На выставку, организованную Винсентом в Гран-Буйоне, Анкетен представил ноктюрн «Авеню де Клиши», впоследствии вдохновивший Ван Гога на полотно «Кафе, вечер, площадь Форума», написанное в Арле. А Эмиль Бернар в своей картине «Набережная Клиши на Сене», где для получения упрощенной композиции он использовал геометрические формы газового завода в выделенном, как у Дега, кадре, продемонстрировал метод так называемого «геометрического синтетизма», о котором он поспешил заявить, что «вид получился совершенно новый, самый новый из всего появившегося в Париже». Он, очевидно, готов был запатентовать свое открытие.

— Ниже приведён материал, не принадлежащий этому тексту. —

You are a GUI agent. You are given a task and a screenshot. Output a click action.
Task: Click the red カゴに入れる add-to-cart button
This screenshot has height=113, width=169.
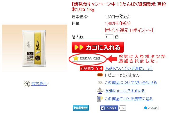(x=97, y=47)
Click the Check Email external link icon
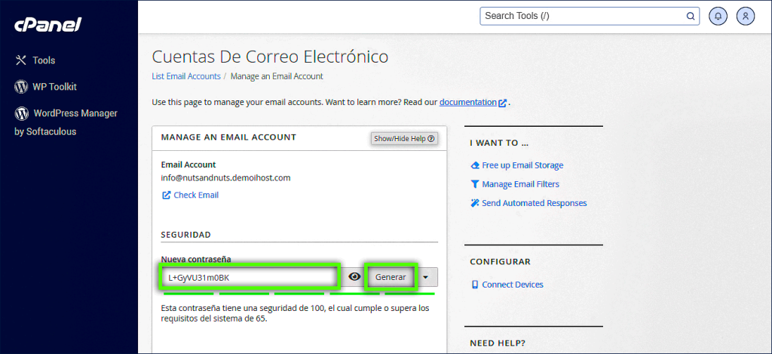The height and width of the screenshot is (354, 772). 167,195
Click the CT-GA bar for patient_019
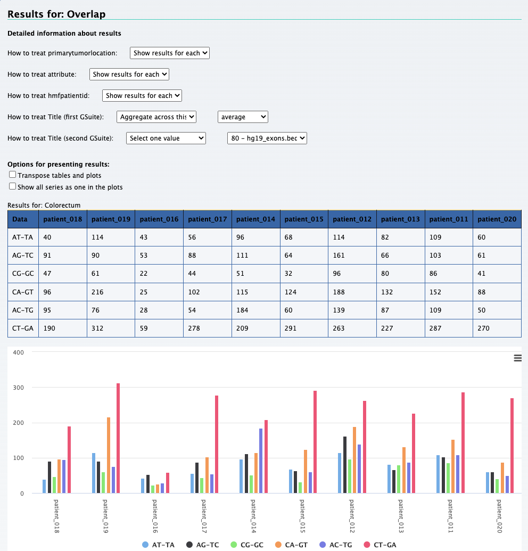The image size is (528, 551). 118,438
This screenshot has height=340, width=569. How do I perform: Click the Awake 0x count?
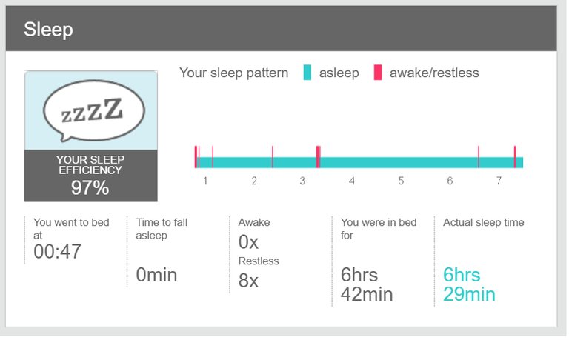tap(249, 241)

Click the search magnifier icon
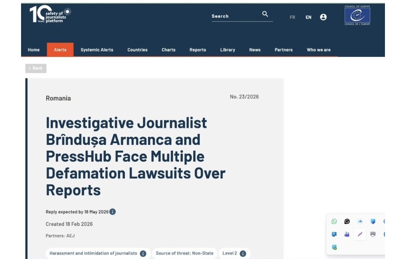point(265,14)
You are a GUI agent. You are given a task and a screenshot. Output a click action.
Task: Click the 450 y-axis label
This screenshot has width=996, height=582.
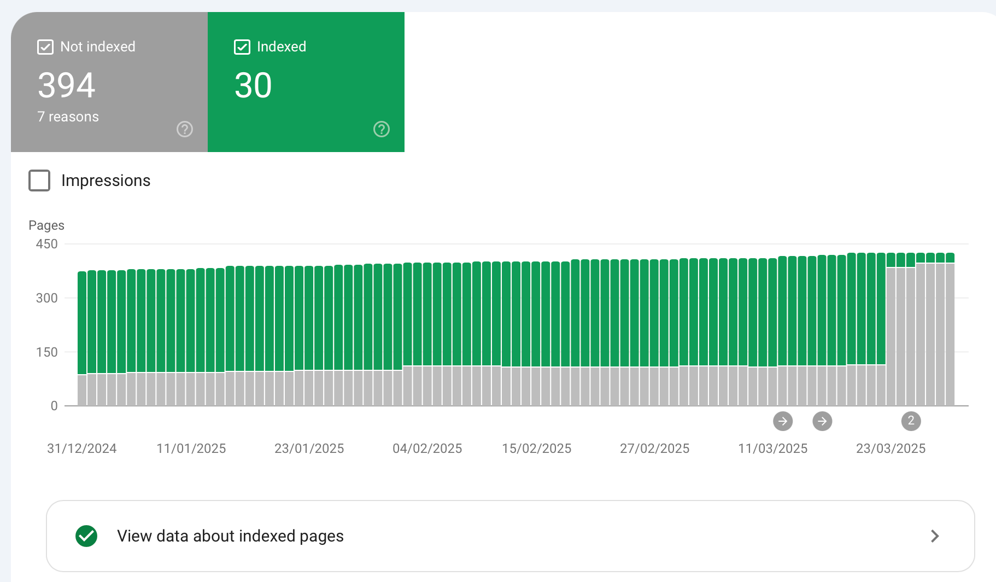[x=46, y=244]
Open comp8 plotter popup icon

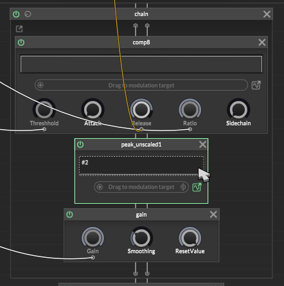256,85
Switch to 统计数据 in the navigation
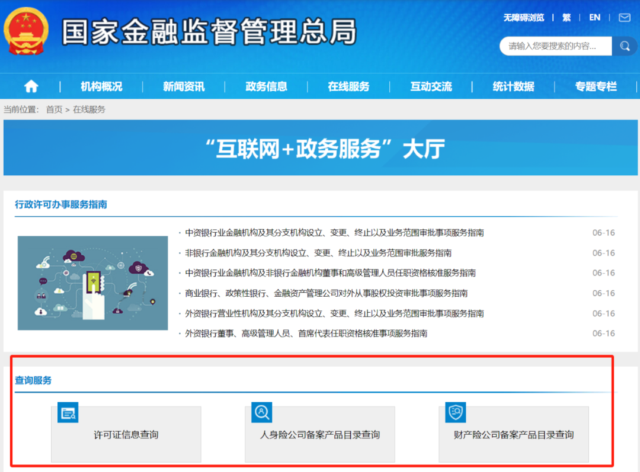 [513, 86]
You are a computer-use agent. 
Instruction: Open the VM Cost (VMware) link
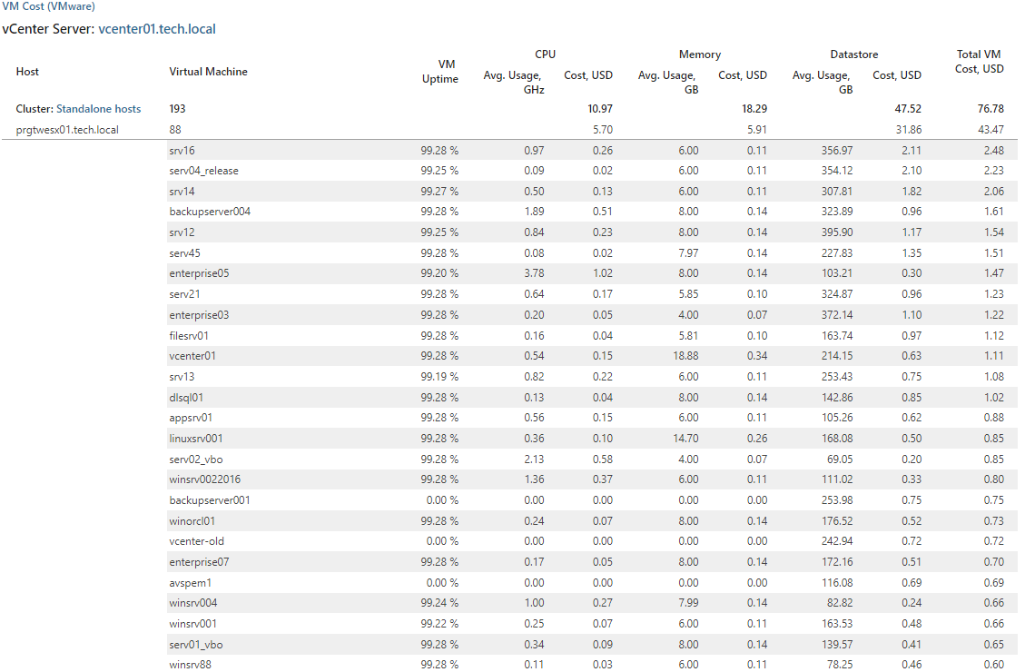coord(49,6)

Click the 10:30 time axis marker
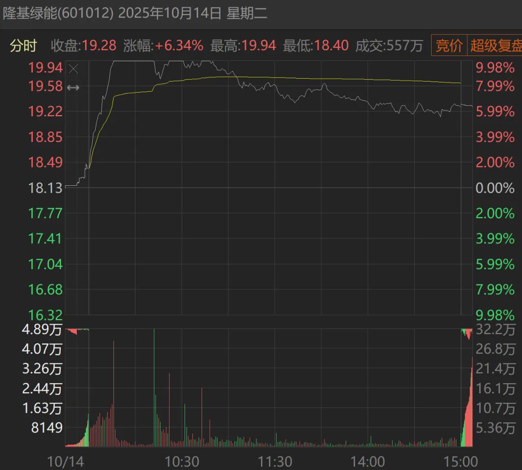(182, 461)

На самом деле полотна, представленные Анкетеном и Эмилем Бернаром, так и остались произведениями постимпрессионизма, для которого контрасты тонко сплетенных оттенков продолжали играть основную роль. Их манеру следует отличать от общего стремления таких художников, как Ван Гог и Гоген, к четким контурам, использованию чистых, насыщенных плоских пятен цвета, что и составляло неотъемлемую часть собственно клуазонизма. Гоген познакомился с работами Анкетена и Бернара на выставке в Гран-Буйоне и не увидел решительно никакого отличия от произведений прочих участников. Да и могло ли быть иначе, когда там присутствовали последние полотна Ван Гога, перед которыми все эти надуманные «теории» лопались как мыльные пузыри? Идея так называемых «коренных отличий» принадлежала Эмилю Бернару, который, желая быть теоретиком «нового» направления, всячески его пропагандировал. В действительности же его просто не существовало.